Conical Tank Draining

About This MicroSim

This visualization demonstrates one of the most classic related rates problems in calculus: how fast does the water level drop in a conical tank? The key insight is using similar triangles to eliminate a variable before differentiating.

The Problem Setup

A conical tank (vertex down) has:

H = tank height (total)
R = tank radius at the top
Water draining at rate dV/dt (negative because volume decreases)

We want to find dh/dt - how fast the water level is changing.

The Similar Triangles Key

The cross-section of a cone creates similar triangles. At any moment, the water forms a smaller cone inside the tank. The ratio of dimensions is constant:

\[\frac{r}{h} = \frac{R}{H}\]

This lets us express the water radius in terms of height:

\[r = \frac{R}{H} \cdot h\]

Delta Moment

"See those two triangles? They're like copies at different scales! That's why the ratio r/h always equals R/H. This little relationship is our ticket to solving the whole problem!"

Deriving the Formula

Step 1: Write volume in terms of h only

\[V = \frac{1}{3}\pi r^2 h = \frac{1}{3}\pi \left(\frac{R}{H}h\right)^2 h = \frac{\pi R^2}{3H^2}h^3\]

Step 2: Differentiate with respect to time

\[\frac{dV}{dt} = \frac{\pi R^2}{H^2}h^2 \cdot \frac{dh}{dt}\]

Step 3: Solve for dh/dt

\[\frac{dh}{dt} = \frac{H^2}{\pi R^2 h^2} \cdot \frac{dV}{dt}\]

Key Insight

Notice that dh/dt depends on h! When the tank is nearly full (h is large), the water level drops slowly. When almost empty (h is small), the level drops much faster - even though dV/dt is constant!

Delta's Sidequest

"Wait, the water level speeds up as it drains? But the drain rate is constant! Oh, I see - when h is small, there's less surface area, so the same volume loss means more height change. Clever, physics!"

How to Use

H Slider: Adjust the total tank height (5-15 ft)
R Slider: Adjust the tank radius at top (2-6 ft)
dV/dt Slider: Set the drainage rate (-5 to -0.5 ft^3/min)
Play/Pause: Start or stop the draining animation
Reset: Return to default values
Click Tank: Click anywhere on the tank to set the water level

What to Observe

The blue region shows current water level
Labels display all dimensions: H, R, h, r
Similar triangles diagram highlights the key relationship
Formulas panel shows the mathematical derivation
Values panel shows real-time calculations including dh/dt
Watch how dh/dt accelerates as water level drops!

Lesson Plan

Learning Objectives

After using this MicroSim, students will be able to:

Apply similar triangles to eliminate variables in related rates problems (Bloom Level 3)
Calculate how fast the water level changes given tank dimensions and drain rate
Understand why the rate of water level change depends on current water height

Prerequisite Knowledge

Volume formula for a cone: \(V = \frac{1}{3}\pi r^2 h\)

**Work to be completed**
Repeat the part of the conical tank page from "A conical tank (vertex" to "level is changing." word for word. The data that follows comes from another source and is unrelated to the conical tank page.

**Supplied information**
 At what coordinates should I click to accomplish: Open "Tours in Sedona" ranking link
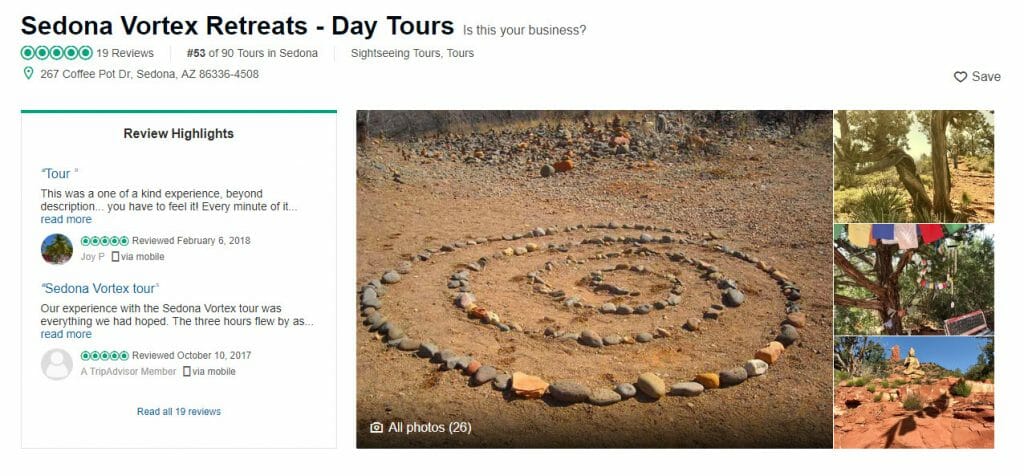pos(278,54)
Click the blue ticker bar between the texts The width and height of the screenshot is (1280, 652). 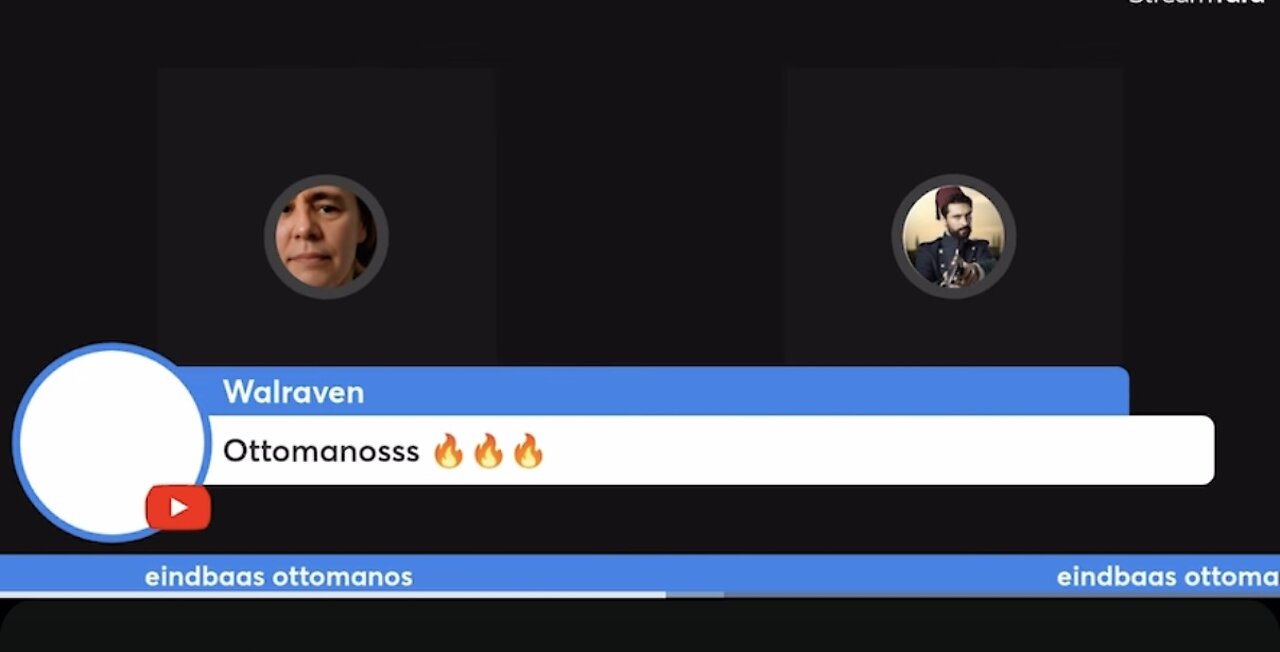[735, 575]
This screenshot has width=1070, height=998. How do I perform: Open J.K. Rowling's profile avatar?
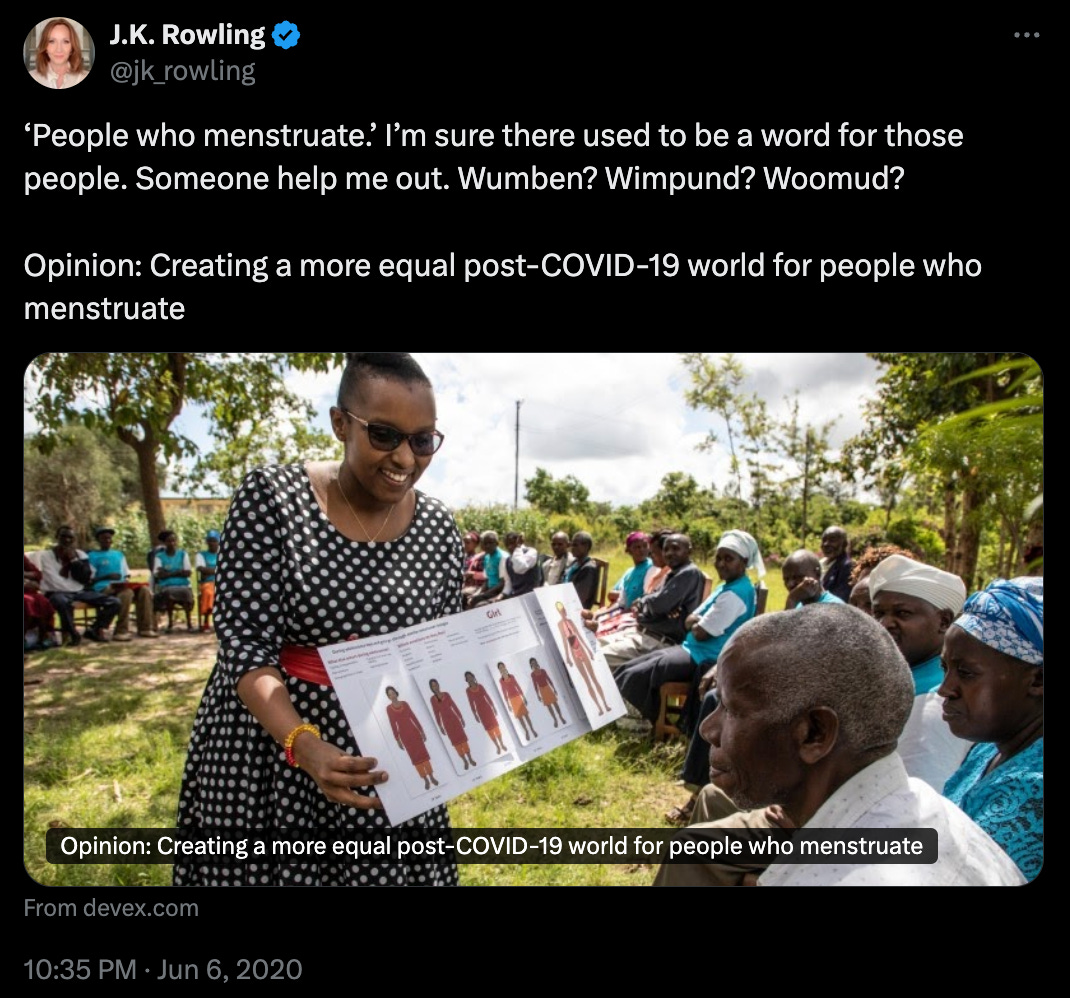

**Task answer**
A conical tank (vertex down) has:

H = tank height (total)
R = tank radius at the top
Water draining at rate dV/dt (negative because volume decreases)

We want to find dh/dt - how fast the water level is changing.